Tentano di smerciare soldi falsi in discoteca

Arrestati dai carabinieri due studenti universitari

Tentano di smerciare soldi falsi in discoteca

CERVIA. Hanno cercato di smerciare soldi falsi al bancone del bar. Una bevuta e 40 e passa euro di resto; soldi veri, a differenza delle banconote da 50 utilizzate per pagare la consumazione in discoteca e che si erano procurati sul mercato nero pagandole 10 euro l’una. Un tentativo di fare soldi facili costato l’arresto a due studenti universitari forlivesi di buona famiglia da parte dei carabinieri della Compagnia di Cervia-Milano Marittima; entrambi incensurati, dopo la convalida del provvedimento e una notte trascorsa in camera di sicurezza sono stati rimessi in libertà. Solo denunciato invece un terzo ragazzo.

Decisiva è stata l’attenzione del personale delle Indie di Pinarella dove i tre hanno cercato di cambiare i soldi lo scorso weekend. Come rimarcato dal capitano Andrea Giacomini, la scelta era stata senza dubbio azzeccata; con il locale pieno e le luci soffuse, sarebbe stato più facile far passare per buone quelle banconote, peraltro di buona fattura. Ma i baristi a cui si erano rivolti ordinando un cocktail non sono caduti in inganno segnalando l’accaduto ai militari, che peraltro si trovavano nella discoteca per un altro servizio.

Negli indumenti intimi e nell’abitazione di uno di loro sono poi state ritrovate altre sedici banconote, accomunate dai medesimi numeri di matricola (XB5572544123, XB5572545559 e F67890123456).
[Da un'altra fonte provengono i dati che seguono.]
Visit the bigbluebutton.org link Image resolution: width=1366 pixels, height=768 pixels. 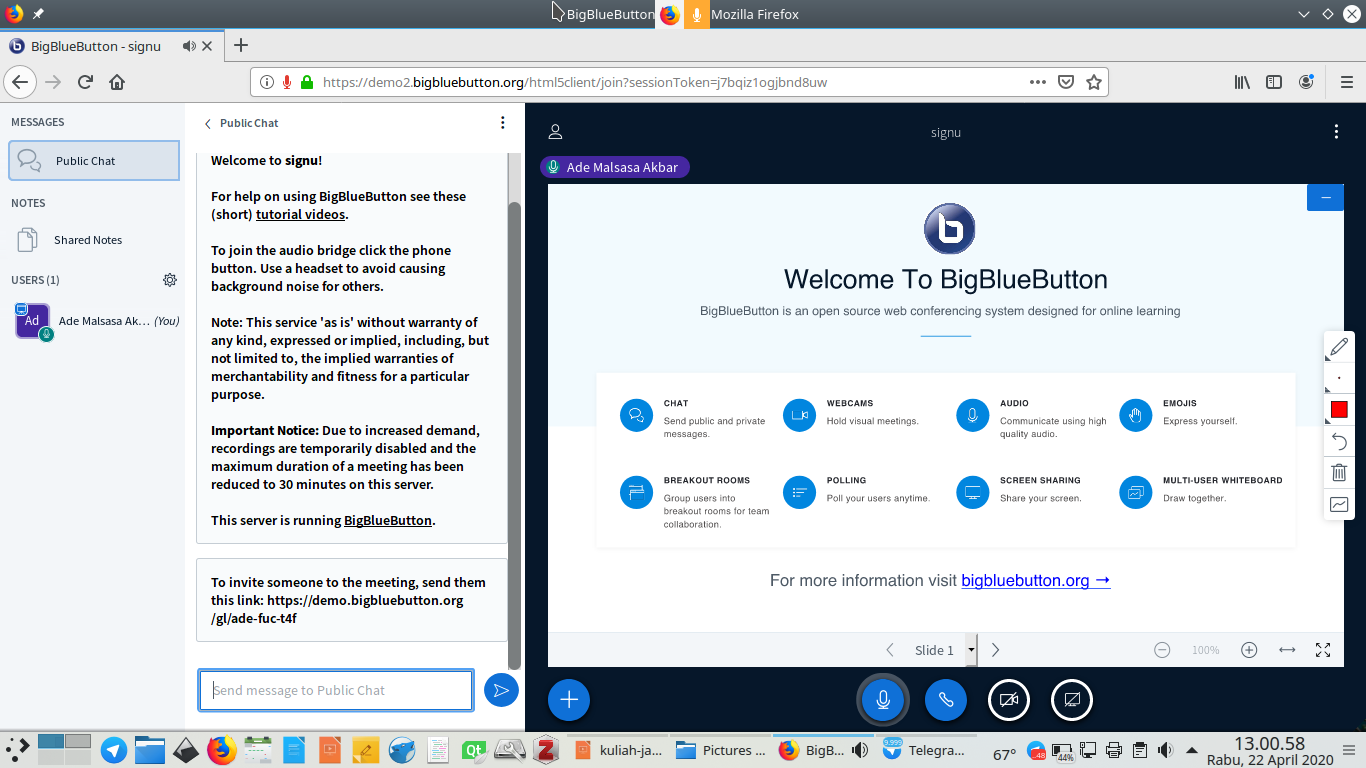(1026, 580)
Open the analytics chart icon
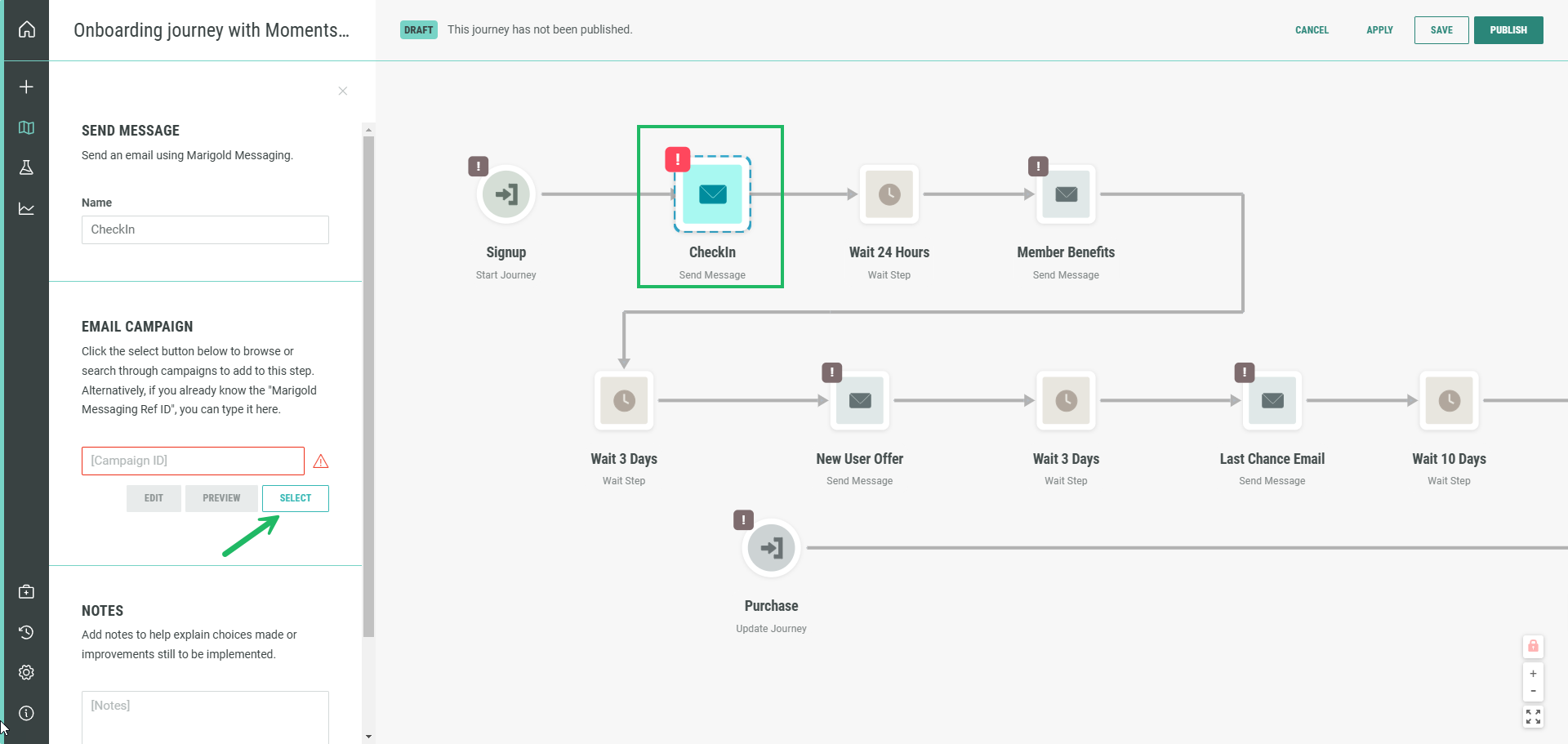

Le indagini, coordinate dal sostituto procuratore Lucrezia Ciriello, hanno finora permesso di accertare che i soldi facevano parte di un lotto di venti banconote; ora gli accertamenti, che vedranno anche il coinvolgimento dei colleghi del Nucleo antifalsificazione monetaria dell’Arma di Roma, proseguiranno nel tentativo di ricostruire la filiera distributiva per individuare la stamperia dei soldi. Appare verosimile che proprio nel Forlivese possa esservi un canale o un punto di contatto; lo lascia presumere il fatto che appena un mese fa un 28enne di Meldola era stato arrestato dopo essere stato sorpreso con sei banconote da 20 euro false. Casi che non si esclude possano essere in qualche modo collegati.